AUSZUG ZUM LESEN -
☆ ☆ ☆ ☆ ☆ ☆ ☆

3. Festzustellen ist eine zunehmende technische Konvergenz der Medien, insbesondere im Bereich breitbandiger Online-Angebote. Der PC dient heute, neben seinen hergebrachten Funktionen, auch als Radio- und Fernsehempfänger, DVD- und Festplattenrekorder und als zentrale Einheit einer Heimkinoanlage. Neben einer rasant wachsenden Verbreitung von – zunehmend breitbandigen – Internetanschlüssen ist ein tiefgreifend verändertes Mediennutzungsverhalten gerade unter jungen Leuten zu beobachten. Sie erwarten von den Sendern ihrer Wahl ein begleitendes Web-Angebot mit multimedialen Inhalten.

☆ ☆ ☆ ☆ ☆ ☆ ☆

ANGEZEIGTE DATEN -

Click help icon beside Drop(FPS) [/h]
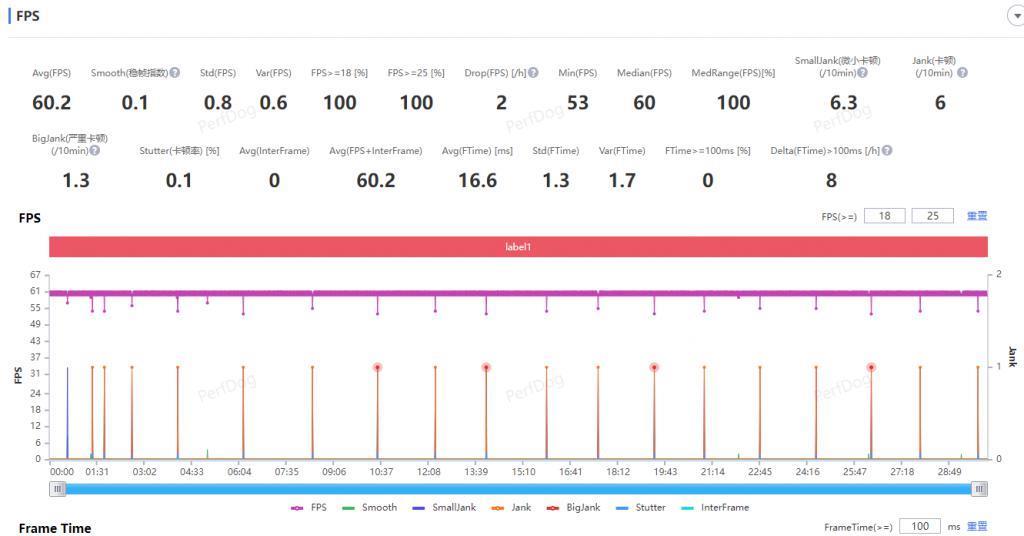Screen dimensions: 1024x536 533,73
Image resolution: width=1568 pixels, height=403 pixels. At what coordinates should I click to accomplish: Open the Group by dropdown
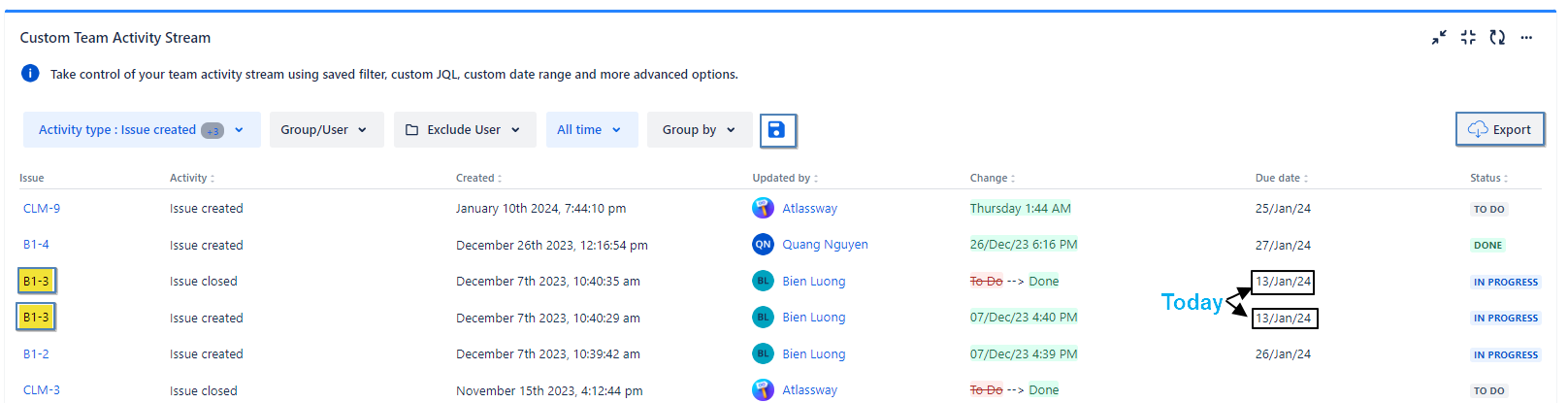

☆ ☆ ☆ ☆ ☆ ☆ ☆

GESTELLTE AUFGABE - Schreibe den Auszug zur Medienkonvergenz zwischen „3. Festzustellen ist“ und „mit multimedialen Inhalten.“, beide eingeschlossen, neu und setze dabei „Computer“ anstelle von „PC“ ein.

LÖSUNG ZUR AUFGABE -
3. Festzustellen ist eine zunehmende technische Konvergenz der Medien, insbesondere im Bereich breitbandiger Online-Angebote. Der Computer dient heute, neben seinen hergebrachten Funktionen, auch als Radio- und Fernsehempfänger, DVD- und Festplattenrekorder und als zentrale Einheit einer Heimkinoanlage. Neben einer rasant wachsenden Verbreitung von – zunehmend breitbandigen – Internetanschlüssen ist ein tiefgreifend verändertes Mediennutzungsverhalten gerade unter jungen Leuten zu beobachten. Sie erwarten von den Sendern ihrer Wahl ein begleitendes Web-Angebot mit multimedialen Inhalten.